Atomic bullets! What a concept! The carnage was thrilling. Until Asbestos Lady stole into my life, capturing my young heart and twitchy loins, atomic-war comics were the most satisfying form of distraction there was.

Anyway, people had many other far worse things to worry about in the 1950s than nuclear annihilation. They had to worry about polio. They had to worry about keeping up with the Joneses. They had to worry that Negroes might move into the neighborhood. They had to worry about UFOs. Above all, they had to worry about teenagers. That’s right.

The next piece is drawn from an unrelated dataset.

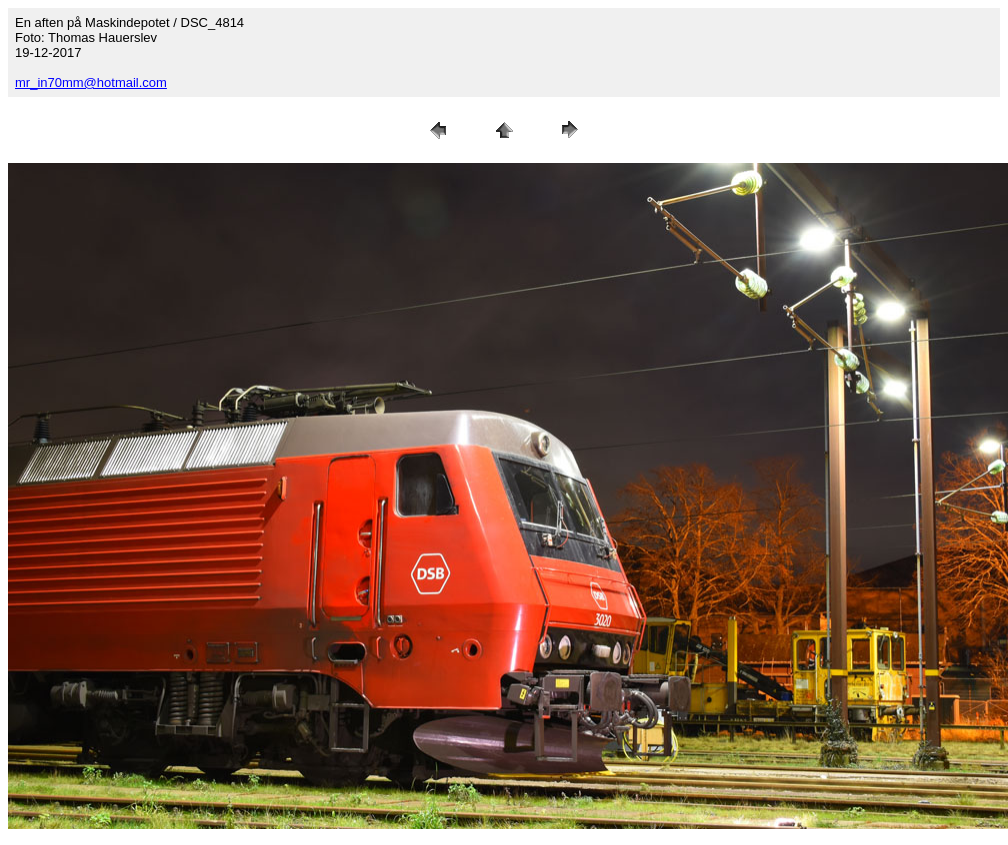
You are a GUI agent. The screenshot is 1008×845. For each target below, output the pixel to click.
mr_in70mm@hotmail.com (91, 82)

Teenagers became the number-one fear of American citizens in the 1950s.

There had of course been obnoxious, partly grown human beings with bad complexions since time immemorial, but as a social phenomenon teenagehood was a brand-new thing. (The word
teenager
had only been coined in 1941.) So when teens began to appear visibly on the scene, rather like mutant creatures in one of the decade’s many outstanding science-fiction movies, grown-ups grew uneasy. Teenagers smoked and talked back and petted in the backs of cars. They used disrespectful terms to their elders like “pops” and “daddy-o.” They smirked. They drove in endless circuits around any convenient business district. They spent up to fourteen hours a day combing their hair. They listened to rock ’n’ roll, a type of charged music clearly designed to get youngsters in the mood to fornicate and smoke hemp. “We know that many platter-spinners are hop-heads,” wrote the authors of the popular book
USA Confidential
, showing a proud grasp of street patois. “Many others are Reds, left-wingers or hecklers of social convention.”

Movies like
The Wild One
,
Rebel Without a Cause
,
Blackboard Jungle
,
High School Confidential!
,
Teen-Age Crime Wave
,
Reform School Girl
, and (if I may be allowed a personal favorite)
Teenagers from Outer Space
made it seem that the youth of the nation was everywhere on some kind of dark, disturbed rampage.
The Saturday Evening Post
called juvenile crime “the Shame of America.”
Time
and
Newsweek
both ran cover stories on the country’s new young hoodlums. Under Estes Kefauver the Senate Subcommittee on Juvenile Delinquency launched a series of emotive hearings on the rise of street gangs and associated misbehavior.